L'avantage de la viennoiserie de la discorde, c'est qu'une fois écrasée sur le visage d'un adolescent, il n'y a plus ni chocolatine, ni pain au chocolat. Tout juste de la pâte feuilletée déstructurée et du cacao en vrac.

« Bouffe et bouge-toi, j'veux ma revanche au badminton ! »

Après un brin de toilette, Kilian se vengea d'Arthur en lui infligeant une copieuse défaite devant Alia qui comptait les points en rigolant et Julien qui suivait naïvement le mouvement. En l'espace d'un weekend, les groupes semblaient s'être déjà formés. Guillaume ne se déplaçait jamais sans Juan et Nicolas avec qui il avait sympathisé dans le car. Sans surprise, Aaron accompagnait Lucas et Thomas comme les deux années précédentes. Bien que bonne copine avec Béa, Alia était sous le charme de Kilian et elle ne le lâchait plus d'une semelle. Le blondinet, lui, avait naturellement sympathisé avec le roux de service. En plus de posséder de magnifiques cheveux comme son meilleur ami, Arthur avait l'avantage d'être plutôt sympa malgré un mauvais caractère. Il n'en fallait pas plus à Kilian pour se sentir en sécurité. Et Julien, le pauvre garçon, n'arrivant à se faire accepter par personne, suivait naturellement celui qui lui semblait le moins méchant dans toute cette bande d'adolescents bêtes et vaniteux. Au plus grand désespoir de Kilian qui n'en pouvait plus de gérer sa stupidité naturelle, surtout quand elle déclenchait les foudres de Basile et qu'il se faisait engueuler à sa place. Et même passer à son tour ses nerfs sur le pauvre garçon ne l'aidait pas à calmer sa colère :

« Julien, quand je te demande d'aller me chercher un volant, je parle du machin qui sert à jouer au badminton, j'te demande pas d'aller voir Basile pour lui piquer les clés du car ! Et me balance pas comme si c'était ma faute quand il t'engueule ! Putain, à cause de toi, on a failli manquer la sortie de cette après-midi... »

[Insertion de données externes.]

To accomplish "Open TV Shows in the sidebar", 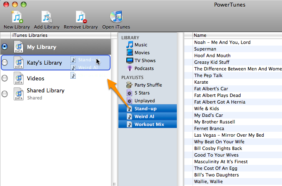I will 145,60.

À table, lors du repas, l'adolescent aux yeux verts se sentit obligé de se servir de ses iris colorés pour jeter des éclairs à Aaron et à Arthur, assis respectivement en face et à côté de lui. Leur manque de solidarité à son égard n'était tout bonnement pas acceptable. Tout en tripotant de manière provocante la parure qu'il avait autour cou, il vociféra :

« Nan mais sérieux, j'en ai marre qu'il me suive comme si j'étais son maitre et lui mon chien ! J'veux dire... enfin... C'est moi qui ai le collier quoi, donc c'est pas normal... Il est gentil Juju, mais sérieux, Guillaume a raison, il est pas fini ! »

Tout en regardant Aaron dans les yeux, Arthur coupa son camarade.

« Si tu veux mon avis, il n'est même pas commencé ! Mais bon, lui au moins, il est gentil. Ça change de Guillaume ou du bellâtre en face de nous. T'es pas d'accord, Aaron ? »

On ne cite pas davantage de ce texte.